The Encyclopedia on Rumic World is great, but why did you bother making one when you already have similar sections in each series' subsites?

Dylan: It was just something we thought would be interesting. It was more for us than anything else. But we used to visit a Japanese website, Kota-chan's Rumic Fanpage, and he had something sort of similar on a much, much smaller scale. That was where we initially got the idea to showcase all these great characters, many of whom are overlooked or so extraneous that some fans might not be familiar with them.

Any big crisis Rumic World faced in the past?

Harley: Although I have to say that there was never a time when the site was in danger of going away. We have always updated it multiple times a week.

Mason: I'm sure I explained it before. Failed webhosts in combination with failed hard drives were a double-whammy that almost destroyed Tomobiki-cho for good.

Dylan: Webhosts! We went through some really awful ones.

Any interesting stories on Rumic World you'd like to share?

Mason: I'm drawing a blank. There have been countless moments between us webmasters where we'd lean on one another in times of crisis. We're like brothers (two of us actually are). But other than the aforementioned server troubles, running a web site itself is pretty humdrum.

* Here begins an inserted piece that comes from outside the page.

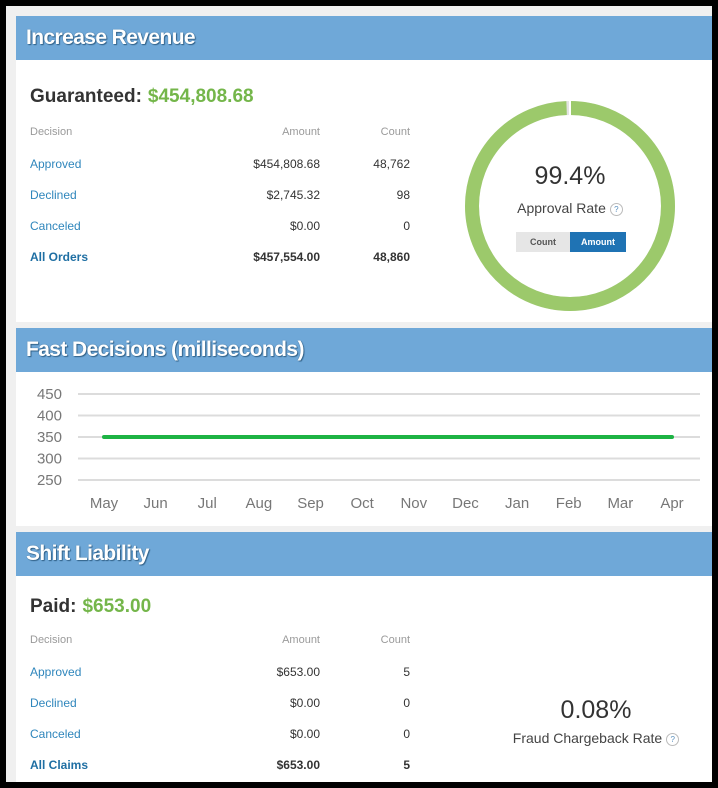 This screenshot has width=718, height=788. I want to click on x-tick-label: Mar, so click(620, 504).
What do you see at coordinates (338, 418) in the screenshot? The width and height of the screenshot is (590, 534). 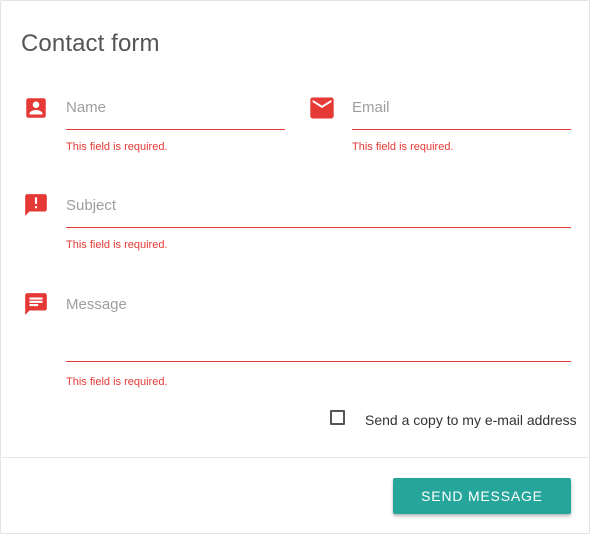 I see `send-copy-checkbox` at bounding box center [338, 418].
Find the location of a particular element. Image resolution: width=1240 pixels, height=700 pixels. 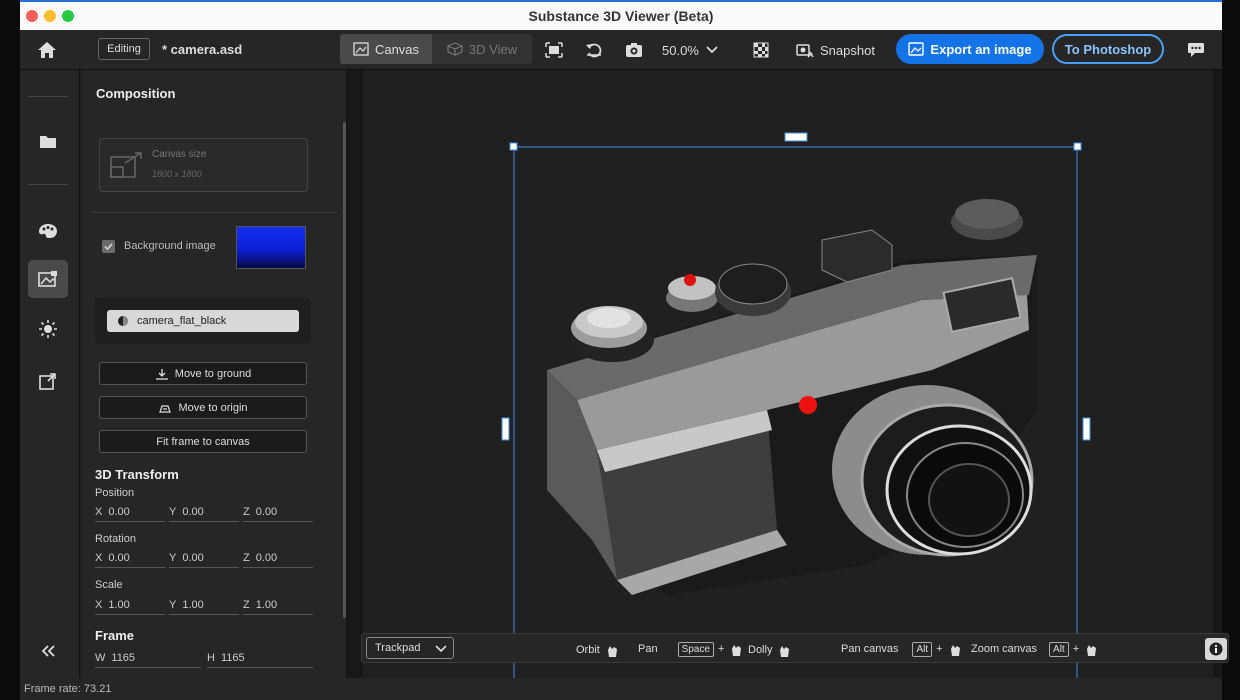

It is weird to run into strangers in real life who know you from your web site. One young lady I took Japanese classes with became downright stalker-ish.

Dylan: I think all the stories I've talked about so far can fall under the "Rumic World" banner. Stories unique to that part of the site itself are hard to think of at the moment. I remember rewriting our Takahashi biography in a hotel room right before a hurricane made landfall a few years ago.

Harley: I've met a lot of people in real life through the site. I've had some good friendships, especially with Mason, that has formed. I remember at Otakon 04, we shared a hotel room with three girls from our messageboard, that was fun! They weren't fat cosplayers either!

Dylan: That reminds me! I met my girlfriend of three years through the website. She began as a member of our messageboard and we decided to meet one another. I moved out to Texas for graduate school and to be closer to her and we've been together for three years now. That's all due to the site.

Any last words to our readers?

Mason: Thanks for digging our web site. We're pretty proud of it. And thanks for reading through all this drivel we wrote. I can't imagine anyone being interested in some dopey webmasters, but we're grateful for the attention.

Dylan: Thank you for taking an interest in our website. We've been around for awhile now, and I can promise you that we'll be around as long as Rumiko Takahashi still produces a weekly series. Readers of Comipress are exactly the kind of well-informed anime and manga fans that we've built the site for. The positive responses we've received for our coverage of our favorite mangaka are what keep us going. Thank you all so much.

Harley: What I hope for the most is that our site will encourage the development of other mangaka dedicated websites. We plan to be around for a long time and continue to bring you the whole story on Takahashi from what she did in college thirty years ago to what she did this week.